9.1 Inferences about Two Proportions

Objectives:

Hypothesis test: conduct a hypothesis test of a claim about two population proportions.
Confidence interval: construct a confidence interval estimate of the difference between two population proportions.

Notations:

\[ \begin{cases} p_1 = \text {proportion in population 1 } \\ n_1 = \text {size of the sample drawn from population 1 } \\ x_1 = \text {number of successes oberved in sample 1} \\ \hat p_1 = \dfrac{x_1}{n_1} \ (\text{sample 1 proportion}) \\ \hat q_1 = 1- \hat p_1 \ (\text{complement of sample 1 proportion}) \\ \end{cases} \] The corresponding notations \(p_2, n_2, x_2, \hat p_2, \hat q_2\) apply to population 2.

Requirements

Random - The sample proportions are from two simple random samples.
Independent - The two samples are independent. If drawn from the same population, the samples are not related or they are not naturally paired or matched with the sample values from the other population.
Sample size - For each of the two samples, there are at least \(5\) successes and at least \(5\) failures. (That is \(n \hat p \ge 5\) and \(n \hat q \ge 5\) for each of the two samples.)

9.1.1 Hypothesis Test

The null hypothesis claims that the two population proportions are equal.
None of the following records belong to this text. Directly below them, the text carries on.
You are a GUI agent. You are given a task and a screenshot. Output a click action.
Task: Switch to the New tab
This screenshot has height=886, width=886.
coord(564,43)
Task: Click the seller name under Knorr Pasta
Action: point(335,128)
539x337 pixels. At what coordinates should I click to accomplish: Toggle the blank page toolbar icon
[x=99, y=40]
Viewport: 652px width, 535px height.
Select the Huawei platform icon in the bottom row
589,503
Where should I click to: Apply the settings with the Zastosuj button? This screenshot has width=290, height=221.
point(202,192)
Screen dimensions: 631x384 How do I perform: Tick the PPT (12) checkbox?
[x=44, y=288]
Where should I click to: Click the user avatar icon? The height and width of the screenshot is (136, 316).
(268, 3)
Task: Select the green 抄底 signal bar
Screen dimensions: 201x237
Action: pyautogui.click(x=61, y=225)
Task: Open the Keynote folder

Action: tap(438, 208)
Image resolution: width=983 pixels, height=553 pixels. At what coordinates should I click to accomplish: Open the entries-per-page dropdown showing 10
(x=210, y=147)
It implies that both samples came from the same population and have equal variance. Under the assumption of equal proportions, the best estimate of the common population proportion is estimated by pooling both samples into one large sample, so that \(\bar p\) is the estimator of the common population proportion. Furthermore, pooled sample variance is calculated from \(\bar p\).

Let’s consider, the difference in two population proportions: \(p_1 - p_2\).
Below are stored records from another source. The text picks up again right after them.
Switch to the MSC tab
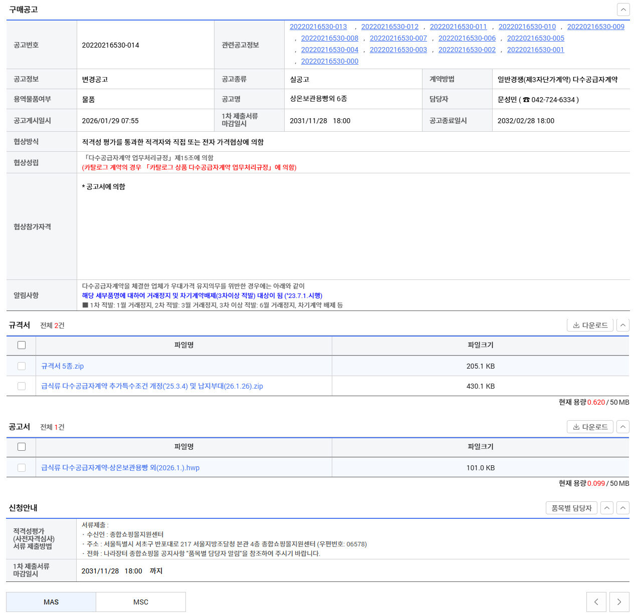 (141, 602)
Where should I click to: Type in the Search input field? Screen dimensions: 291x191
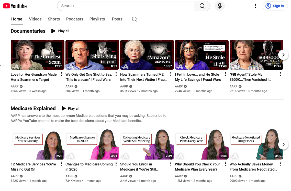(125, 6)
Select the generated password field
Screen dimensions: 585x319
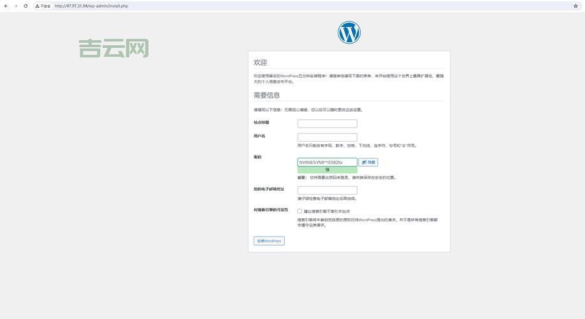(327, 162)
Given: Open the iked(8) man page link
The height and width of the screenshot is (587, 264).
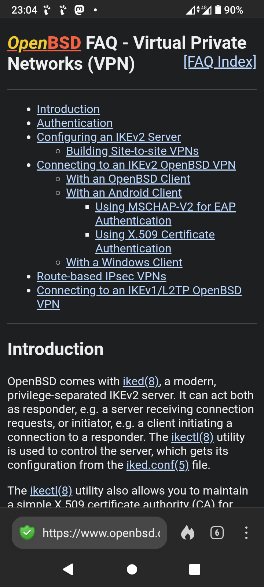Looking at the screenshot, I should point(141,382).
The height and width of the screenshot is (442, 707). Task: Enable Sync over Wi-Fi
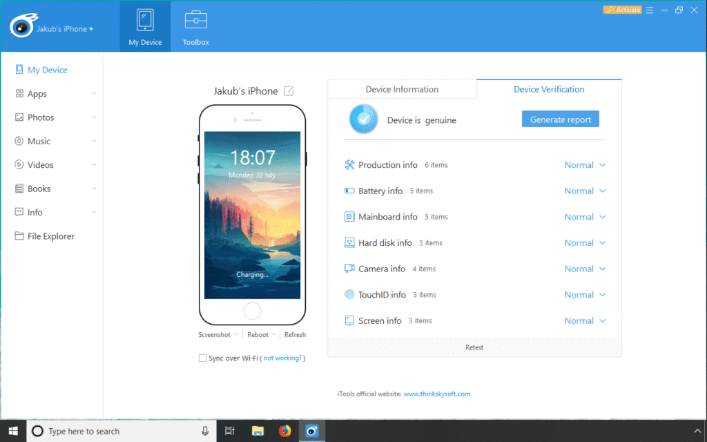coord(203,358)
A reasonable point estimate of \(p_1 - p_2\) based on the samples drawn from the same populations can be written in the form: \(\hat p_1 - \hat p_2\).

\[ H_0: p_1 - p_2 = 0 \\ H_A: p_1 - p_2 \ne 0 \\ \]

Pooled Sample Proportion

\[ \bar p = \dfrac{x_1 + x_2}{n_1 + n_2} \\ \bar q = 1 - \bar p \]
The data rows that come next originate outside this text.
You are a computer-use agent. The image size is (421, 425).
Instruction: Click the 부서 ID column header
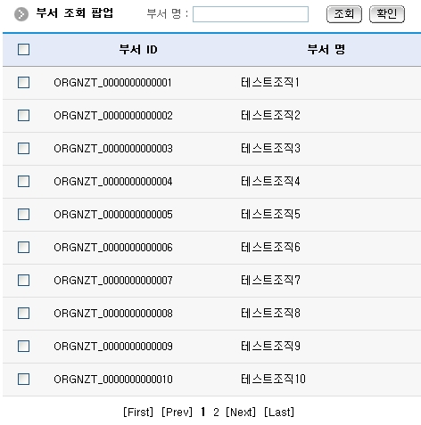coord(138,49)
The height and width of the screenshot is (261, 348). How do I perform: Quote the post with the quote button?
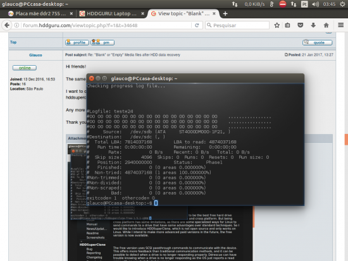point(317,42)
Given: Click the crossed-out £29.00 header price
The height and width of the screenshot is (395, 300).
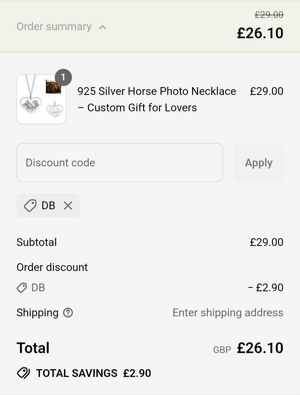Looking at the screenshot, I should [x=269, y=15].
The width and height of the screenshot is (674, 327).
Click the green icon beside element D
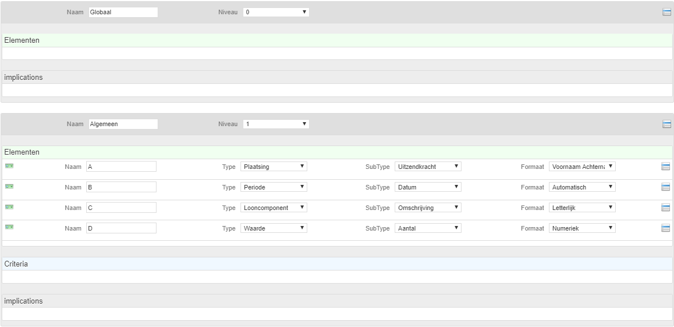(x=9, y=227)
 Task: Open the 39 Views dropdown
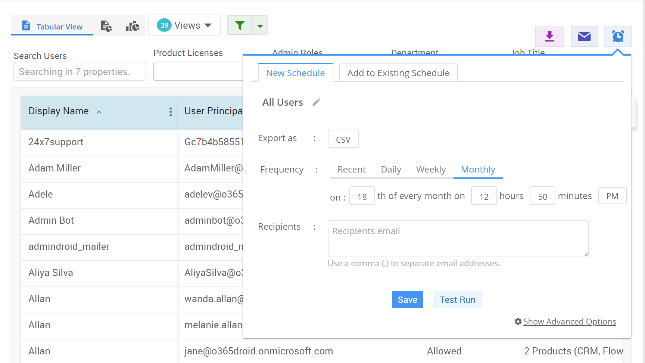[184, 25]
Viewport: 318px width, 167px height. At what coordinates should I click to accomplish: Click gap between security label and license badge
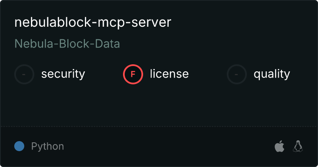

Hypothesis Test Statistic for Two Proportions

The mean of the sampling distribution of \((\hat p_1 - \hat p_2)\) is \(p_1 - p_2\), and standard error

\(\sqrt{\dfrac{\bar p \bar q}{n_1}+\dfrac{\bar p \bar q }{n_2}}\).

The \(z\)-score at \((\hat p_1 - \hat p_2)\),

\[ z = \dfrac{(\hat p_1 - \hat p_2) - (p_1 - p_2)}{\sqrt{\dfrac{\bar p \bar q}{n_1}+\dfrac{\bar p \bar q }{n_2}}} \\ \text{where, } p_1 - p_2 = 0 \]

9.1.2 Confidence Interval Estimate of \(p_1 - p_2\)

The confidence interval estimate of the difference \(p_1 - p_2\) is

\((\hat p_1 - \hat p_2) - E \lt (p_1 - p_2) \lt (\hat p_1 - \hat p_2) + E\)

where,

the standard error: \(SE_{\hat p_1 - \hat p_2} = \sqrt{SE^2_{\hat p_1} + SE^2_{\hat p_2}} = \sqrt{\dfrac{\hat p_1 \hat q_1 }{n_1}+\dfrac{\hat p_2 \hat q_2}{n_2}}\)

margin of error \(E = z^*_{\alpha/2} \sqrt{\dfrac{\hat p \hat q}{n_1}+\dfrac{\hat p \hat q }{n_2}}\)

\(z^*_{\alpha/2}\) is the critical value that corresponds to the confidence level \((1-\alpha)\).

Notice that the standard error calculation in the confidence interval is based on \(\hat p_1\) and \(\hat p_2\), whereas the hypothesis test uses a standard error based on pooled proportion \(\bar p\).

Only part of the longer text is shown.